Labour sources told HuffPost UK that Mr Corbyn was set to say at the dinner: ”The Stop the War Coalition has been one of the most important democratic campaigns of modern times.
“It has brought hundreds of thousands of people on to the streets time and again. It has organised protests and lobbies in every part of the country, including by military families.
“Most of all, it has been shown to be right in opposing more than a decade of disastrous wars - in Afghanistan, Iraq and Libya – while many of its most vociferous critics supported them.
“The anti-war movement has been a vital force at the heart of our democracy. Branding it as somehow illegitimate is an attempt to close down democratic debate and campaigning.”

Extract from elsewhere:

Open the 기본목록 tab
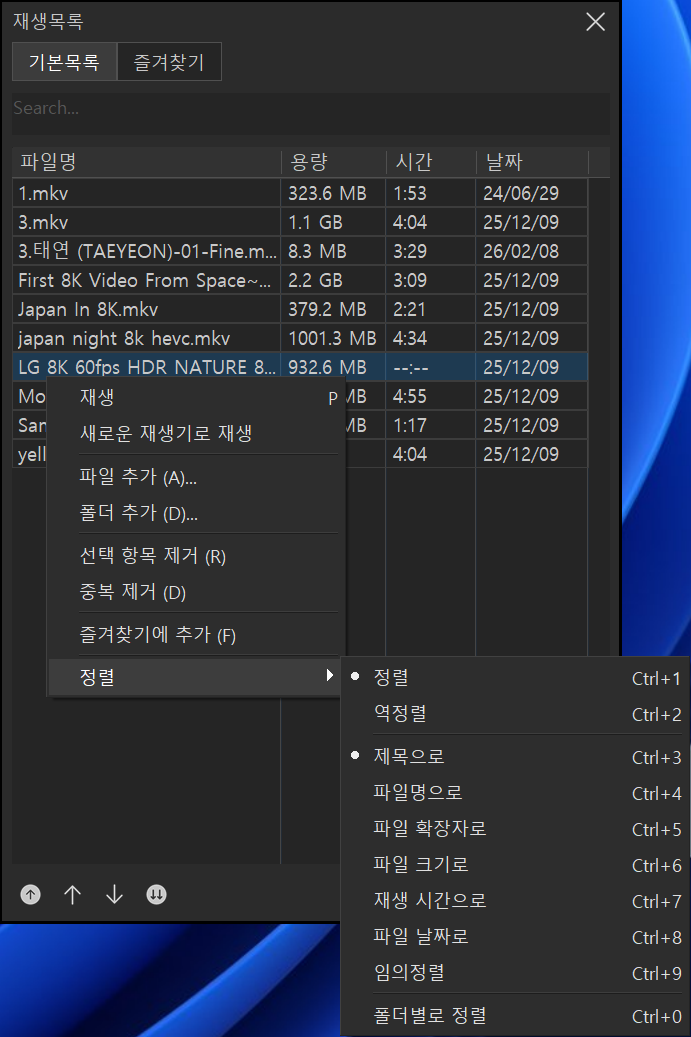Screen dimensions: 691x1037 tap(64, 62)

Mr Corbyn has been a longtime supporter of Stop the War and only decided to step down as its chairman when he was elected as Labour leader by a landslide of Labour members in September.
As revealed by HuffPost last week, he was determined to show his support for the group, as he felt it represented the voice of a large section of British public opinion.
However, some Labour MPs believe that the anti-war group should be avoided and several of them had urged at a meeting of the Parliamentary Labour Party for him to boycott the event.
Among those protesting tonight were gay rights veteran Peter Tatchell, as well as Labour party members.
Picketing Stop the War's fundraiser. Jeremy Corbyn arriving shortly. pic.twitter.com/VmNoL7NBC9— James Bloodworth (@J_Bloodworth) December 11, 2015
Protestors outside Stop The War event ahead of Jeremy Corbyn arrival pic.twitter.com/l1q4Z8EKu0— Eleanor Garnier (@BBCEleanorG) December 11, 2015
Former shadow cabinet ministers Tristram Hunt and Caroline Flint have also urged Corbyn to shun the event. Green MP Caroline Lucas has also resigned as a patron of Stop the War, citing concerns about the positions it has adopted.
Andrew Murray, who is also chief of staff at the Unite union, formally took over from Mr Corbyn as chair of Stop the War tonight. He described as ridiculous and absurd the attention the event was getting.
“Everyone hangs around with their friends and family at Christmas. But Jeremy, apparently, has a problem,” he said before the fundraiser. “We’ll do our best. It’s an unusual situation.”
Earlier today, former shadow foreign minister Emma Reynolds told BBC Radio 4's Today programme the group was "more anti-West than anti-war".
"They blame Paris for reaping the whirlwind of Western intentions after the recent terrorist attacks. They compared ISIL/Daesh with the international brigades who fought fascism in 1930s Spain and they have failed to condemn Russia for its invasion and occupation of Ukraine and Georgia," she said.
"I don’t think these are views that are based on the values of internationalism solidarity of the Labour party and I hope my party leader will distance himself from this organisation and pull out of the dinner tonight."
But Chris Nineham, one of the founders of Stop the War, told Today that Reynolds was telling "untruths" and was engaging in "tittle tattle and smears".
Shadow culture secretary Michael Dugher said Corbyn should use this evening's fundraiser to "have a word" with Stop the War's leadership. In an interview with The House magazine, Dugher said many of the group's activists thought "the wrong people won the Cold War".
In a statement published yesterday, Stop the War said it was under "unprecedented attack" from Labour MPs and others opposed to Corbyn's leadership of the party. It said its views were now "being routinely misrepresented by the Tory government, the right of the Labour Party and sections of the media".